Welcome to another edition of “Software is Feeding the World.” This week’s edition will take a first look at the GenAI Benchmark announcement done by the University of Illinois and provide an update on the SFTW Convo series.
Announcements
- Most enterprise GenAI projects get stuck in proof-of-concept land. SFTW released a white paper on Wednesday, which provides a practical guide on how to break through the POC wall with case studies from four different organizations. You can get the free white paper here: “POC to OMG! The Realities of Deploying GenAI at the Farm Gate.” There have been 538 downloads of the paper. Don’t miss out by getting your free copy today!
- Rhishi Pethe will be chairing the opening fireside chat at the pre-summit at the “AI in agriculture forum” on March 10th.
- Rhishi Pethe will be hosting the inaugural AgTech Alchemy Summit on March 10th along with other AgTech Alchemy co-founders (Sachi Desai, and Walt Duflock.)
- Rhishi Pethe will be chairing the “AI / GenAI: Transforming Legacy Industries to Improve Customer Outcomes” breakout session on March 11th at the World Agritech Summit with Pratik Desai (Kissan AI), Sachi Desai (Bayer), and Stewart Collis (Gates Foundation)

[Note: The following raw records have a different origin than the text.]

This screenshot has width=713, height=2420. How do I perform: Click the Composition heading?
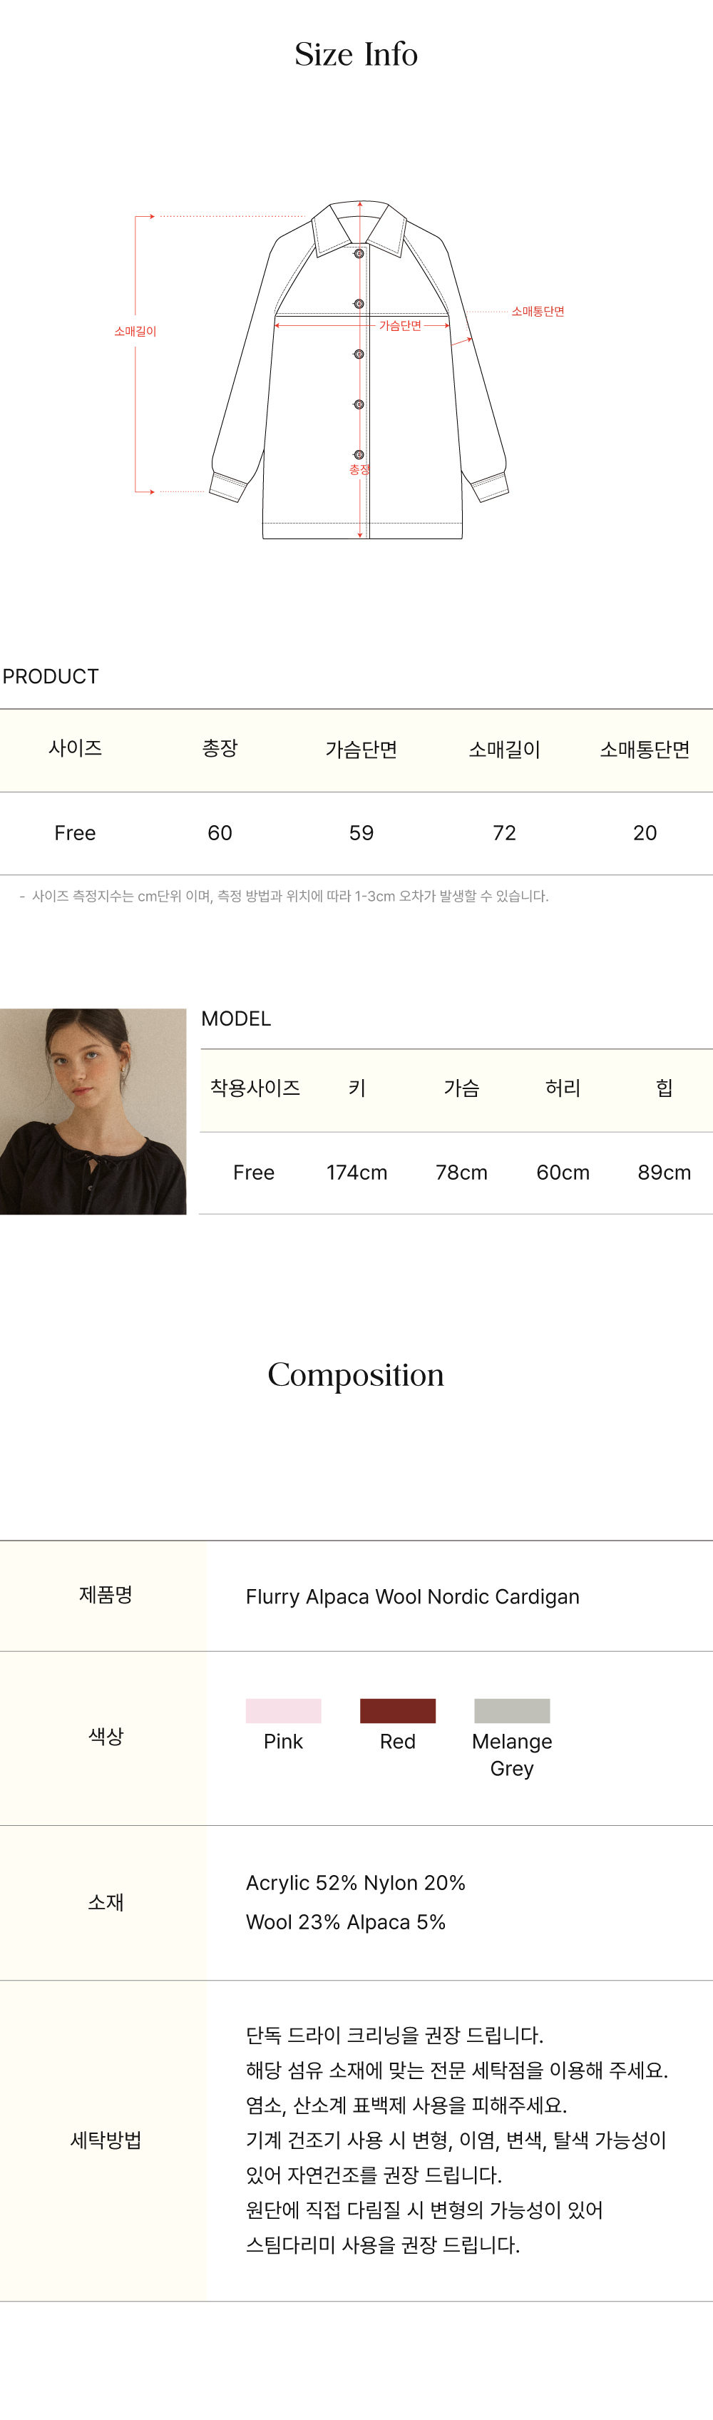pos(356,1374)
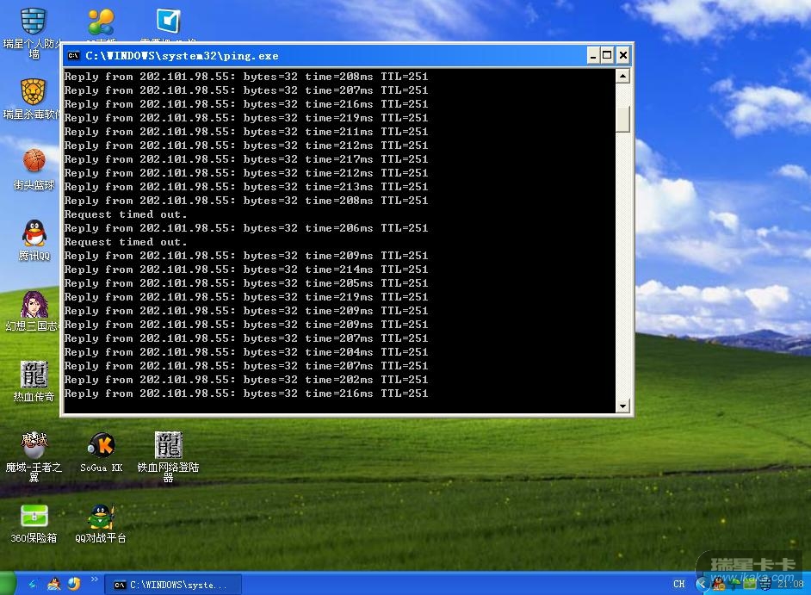Launch the 魔域-王者之翼 game icon

click(x=34, y=445)
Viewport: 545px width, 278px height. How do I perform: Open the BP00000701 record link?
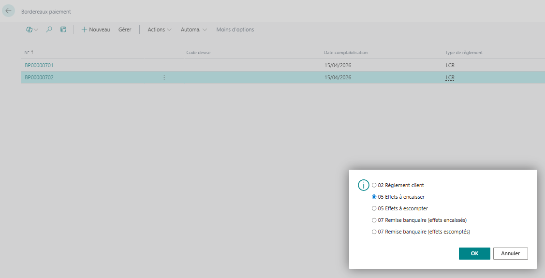(x=39, y=65)
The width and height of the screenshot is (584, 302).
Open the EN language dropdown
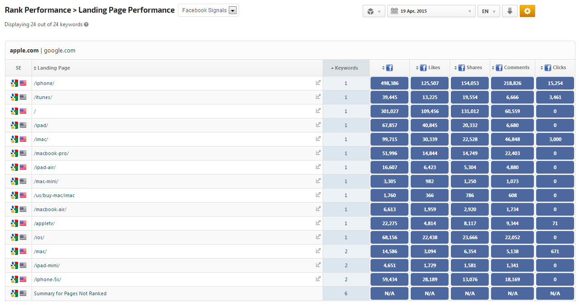(488, 11)
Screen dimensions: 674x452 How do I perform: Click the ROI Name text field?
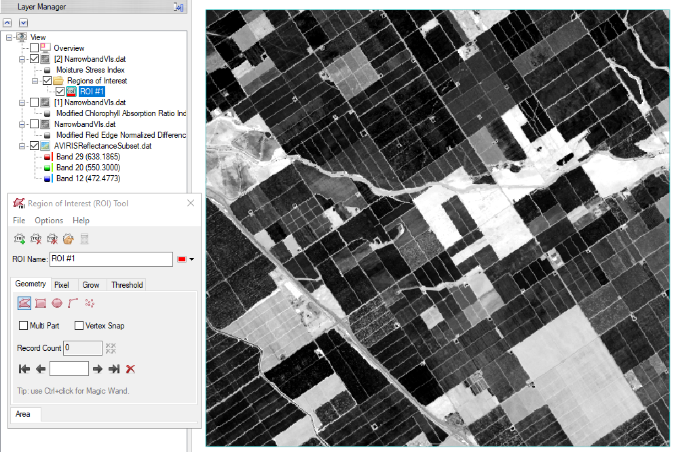coord(111,259)
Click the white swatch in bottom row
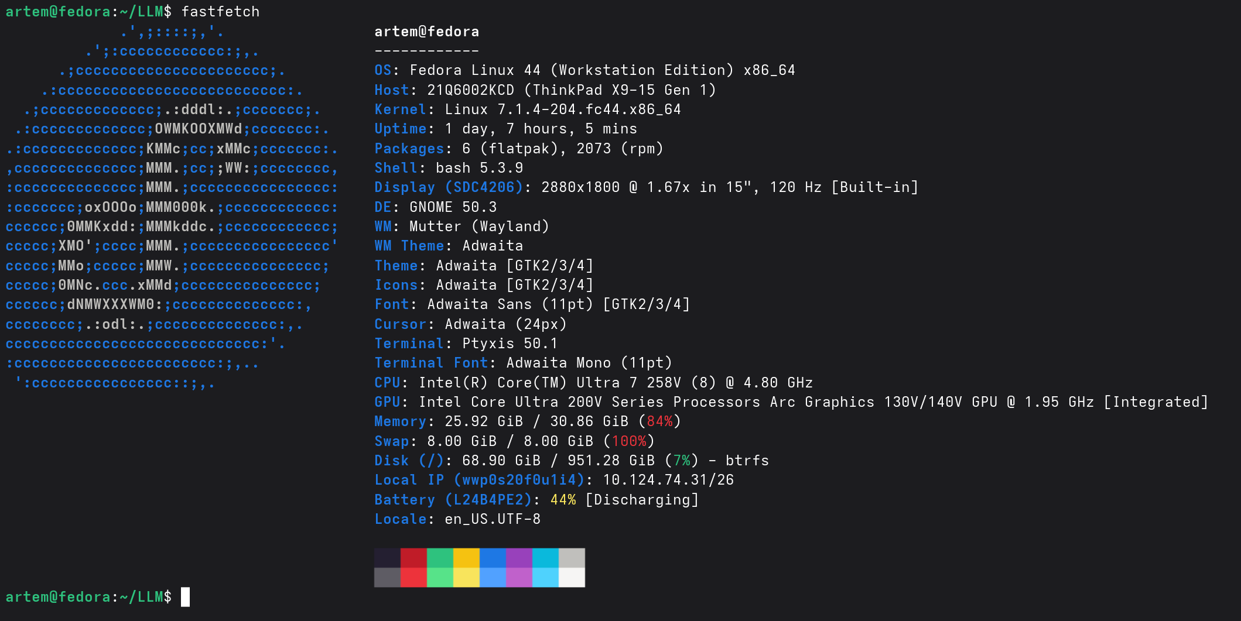This screenshot has height=621, width=1241. 572,577
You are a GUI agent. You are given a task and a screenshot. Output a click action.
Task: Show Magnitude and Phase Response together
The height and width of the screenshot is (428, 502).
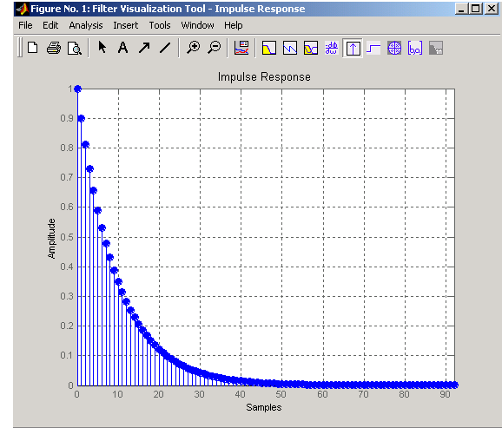pyautogui.click(x=311, y=49)
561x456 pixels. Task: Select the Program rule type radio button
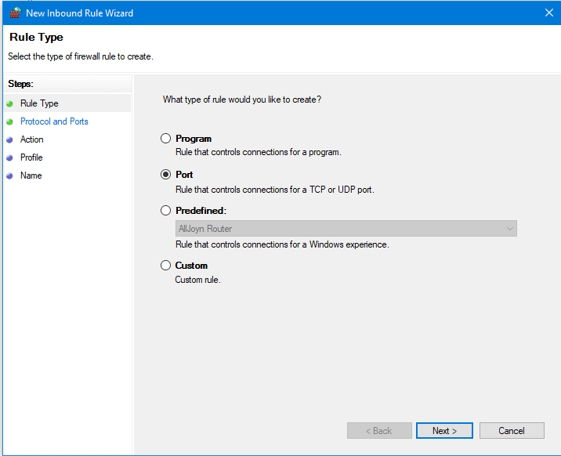click(x=165, y=139)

GenAI Benchmark consortium for agriculture announcement
I am quite skeptical of standards and benchmarks, especially if they are enforced by fiat. When I spent a significant amount of time in logistics and transportation, everyone talked about the EDI X12 “standards”, but as soon as you dug into it, there was very little which was standard about it. There are very few universal standards and protocols like HTTP, TCPIP etc.
Many people bemoan the lack of data interoperability standards within agriculture. As always, the issue with the lack of standards is not that people don’t want standards, but it is more about the value they can create through an exchange of data and information. The talk of standards always reminds me of this classic XKCD comic:

Source: https://xkcd.com/927/
I am probably less skeptical about benchmarks. I become quite skeptical when benchmarks do not reflect real-world use cases, or they are not domain specific benchmarks. Benchmarks are also not useful if they do not measure model limitations.
G. Bailey Stockdale has been publishing scores on how different foundation LLMs perform on a standard certified crop advisor test here in the US. He has been using the CCA test to see how different models perform and improve over a period of time.